I did a whois on the src ip and found that it is a dynamic hosting environment on Amazon's Elastic Cloud.  They provide some information on filing a complaint, which I may do.  The question I have is, how do I find out more about the data that was transfered?  Is it somewhere on my filesystem?  Should I be worried about trojans? What should I be concerned about, and how can avoid this type of transfer in the future?

I discovered this large transfer using a packet sniffer program I wrote in order to keep track of data usage.

----------

## christofdeluca

Were you streaming video or audio?

----------

## nomadicME

No, I'm sure that I wasn't streaming any media.  I may have had the following link open in a tab, but I can't really remember for sure.  Even if I did have it open there is no way it should amount to 224 MB!

http://www.wunderground.com/radar/radblast.asp?ID=ABX&lat=35.03903580&lon=-106.18625641&label=Edgewood%2C+NM&type=N0R&zoommode=pan&map.x=400&map.y=240&centerx=400&centery=240&prevzoom=zoom&num=10&delay=15&scale=1&noclutter=0&showstorms=31&showlabels=1&rainsnow=1&lightning=1&remembersettings=on&setprefs.0.key=RADNUM&setprefs.0.val=6&setprefs.1.key=RADSPD&setprefs.1.val=15&setprefs.2.key=RADC&setprefs.2.val=0&setprefs.3.key=RADSTM&setprefs.3.val=31&setprefs.4.key=SLABS&setprefs.4.val=1&setprefs.5.key=RADRMS&setprefs.5.val=1&setprefs.6.key=RADLIT&setprefs.6.val=1

I actually had very few tabs open at the time, so I'm fairly confident that it is nothing obvious.

----------

## christofdeluca

One minute of wireshark gives me 17k packets to amazonaws.com.
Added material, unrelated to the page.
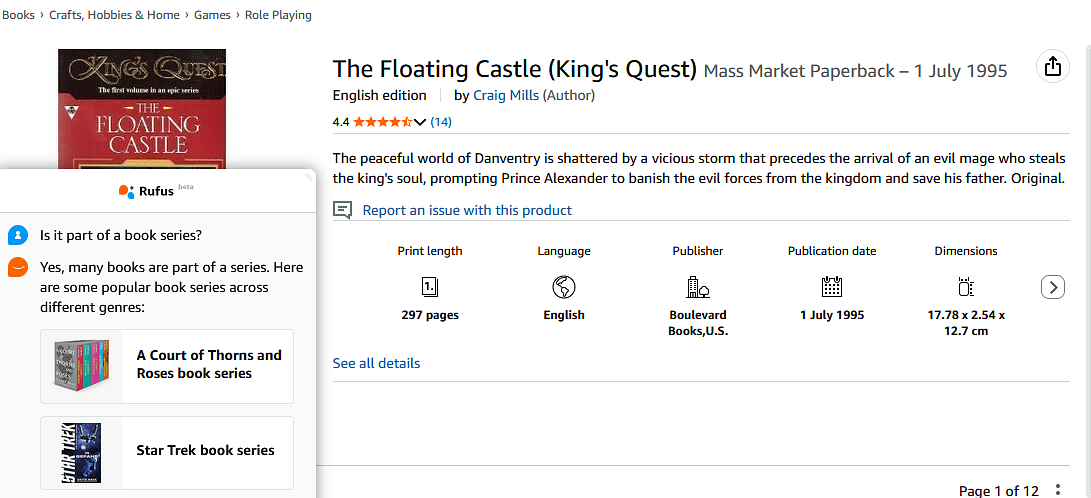Click the report issue speech bubble icon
We've found your culprit. Please mark solved.

----------

## nomadicME

Pardon my ignorance, but could you spell it out for me.  What is  the culprit?  How did I load it in my browser?  Was it embedded in a page I loaded?  Should I report it to Amazon? Thanks.

----------

## christofdeluca

Well, in 60 seconds of looking at that weather map, I got 4262090 bytes of data from amazon. That tab was the only one open, everything else (pidgin etc) off. It's totally that weather map. It's just... data. I've not the time to dissect the webpage, but I'm sure there's a refresh loop in there somewhere.

----------

## nomadicME

Thank you for your help.  Feel a little silly, but I'm just scratching the surface of being more aware of what is going in and out of my network.  I need to get more familiar with wireshark, and I definately need to find another wx radar site.  Thanks again.

----------